[INSTRUCTIONS TO FOLLOW]
In the lines below, switch every "Instruction" to "Goal" and leave everything else unchanged.

[THE INPUT]

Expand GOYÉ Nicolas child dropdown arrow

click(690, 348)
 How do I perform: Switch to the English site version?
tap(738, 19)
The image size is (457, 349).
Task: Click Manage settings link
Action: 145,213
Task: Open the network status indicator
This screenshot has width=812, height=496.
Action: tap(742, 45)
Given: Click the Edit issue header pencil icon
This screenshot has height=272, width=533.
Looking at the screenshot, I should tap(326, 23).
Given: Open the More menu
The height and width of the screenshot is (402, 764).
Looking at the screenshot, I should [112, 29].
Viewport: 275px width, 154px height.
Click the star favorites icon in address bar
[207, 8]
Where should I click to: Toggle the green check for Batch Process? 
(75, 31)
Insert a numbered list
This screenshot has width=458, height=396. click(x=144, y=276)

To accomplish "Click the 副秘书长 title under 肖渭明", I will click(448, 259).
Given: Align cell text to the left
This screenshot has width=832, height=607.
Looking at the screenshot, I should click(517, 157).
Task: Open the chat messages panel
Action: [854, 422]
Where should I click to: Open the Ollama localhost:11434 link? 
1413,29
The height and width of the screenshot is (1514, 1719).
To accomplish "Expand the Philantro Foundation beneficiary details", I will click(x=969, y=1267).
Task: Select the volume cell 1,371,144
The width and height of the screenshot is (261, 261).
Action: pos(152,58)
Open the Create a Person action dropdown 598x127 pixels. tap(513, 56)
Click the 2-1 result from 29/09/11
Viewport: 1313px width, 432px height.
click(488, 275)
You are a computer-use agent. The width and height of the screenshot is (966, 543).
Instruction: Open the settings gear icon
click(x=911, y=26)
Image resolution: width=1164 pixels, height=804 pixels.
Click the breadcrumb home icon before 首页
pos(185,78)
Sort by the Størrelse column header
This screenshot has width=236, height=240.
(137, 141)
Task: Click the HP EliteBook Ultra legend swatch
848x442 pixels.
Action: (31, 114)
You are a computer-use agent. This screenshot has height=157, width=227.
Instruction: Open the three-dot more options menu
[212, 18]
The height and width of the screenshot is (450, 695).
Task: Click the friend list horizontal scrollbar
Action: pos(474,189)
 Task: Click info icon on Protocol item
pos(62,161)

[COMPLETE ANSWER]
Expand GOYÉ Nicolas child dropdown arrow

click(690, 348)
 How do I perform: Switch to the English site version?
tap(738, 19)
The image size is (457, 349).
Task: Click Manage settings link
Action: 145,213
Task: Open the network status indicator
This screenshot has width=812, height=496.
Action: tap(742, 45)
Given: Click the Edit issue header pencil icon
This screenshot has height=272, width=533.
Looking at the screenshot, I should tap(326, 23).
Given: Open the More menu
The height and width of the screenshot is (402, 764).
Looking at the screenshot, I should [112, 29].
Viewport: 275px width, 154px height.
Click the star favorites icon in address bar
[207, 8]
Where should I click to: Toggle the green check for Batch Process? 
(75, 31)
Insert a numbered list
This screenshot has width=458, height=396. click(x=144, y=276)

To accomplish "Click the 副秘书长 title under 肖渭明", I will click(448, 259).
Given: Align cell text to the left
This screenshot has width=832, height=607.
Looking at the screenshot, I should click(517, 157).
Task: Open the chat messages panel
Action: [854, 422]
Where should I click to: Open the Ollama localhost:11434 link? 
1413,29
The height and width of the screenshot is (1514, 1719).
To accomplish "Expand the Philantro Foundation beneficiary details", I will click(x=969, y=1267).
Task: Select the volume cell 1,371,144
The width and height of the screenshot is (261, 261).
Action: pos(152,58)
Open the Create a Person action dropdown 598x127 pixels. tap(513, 56)
Click the 2-1 result from 29/09/11
Viewport: 1313px width, 432px height.
click(488, 275)
You are a computer-use agent. The width and height of the screenshot is (966, 543).
Goal: Open the settings gear icon
click(x=911, y=26)
Image resolution: width=1164 pixels, height=804 pixels.
Click the breadcrumb home icon before 首页
pos(185,78)
Sort by the Størrelse column header
This screenshot has width=236, height=240.
(137, 141)
Task: Click the HP EliteBook Ultra legend swatch
848x442 pixels.
Action: (31, 114)
You are a computer-use agent. This screenshot has height=157, width=227.
Goal: Open the three-dot more options menu
[212, 18]
The height and width of the screenshot is (450, 695).
Task: Click the friend list horizontal scrollbar
Action: pos(474,189)
 Task: Click info icon on Protocol item
pos(62,161)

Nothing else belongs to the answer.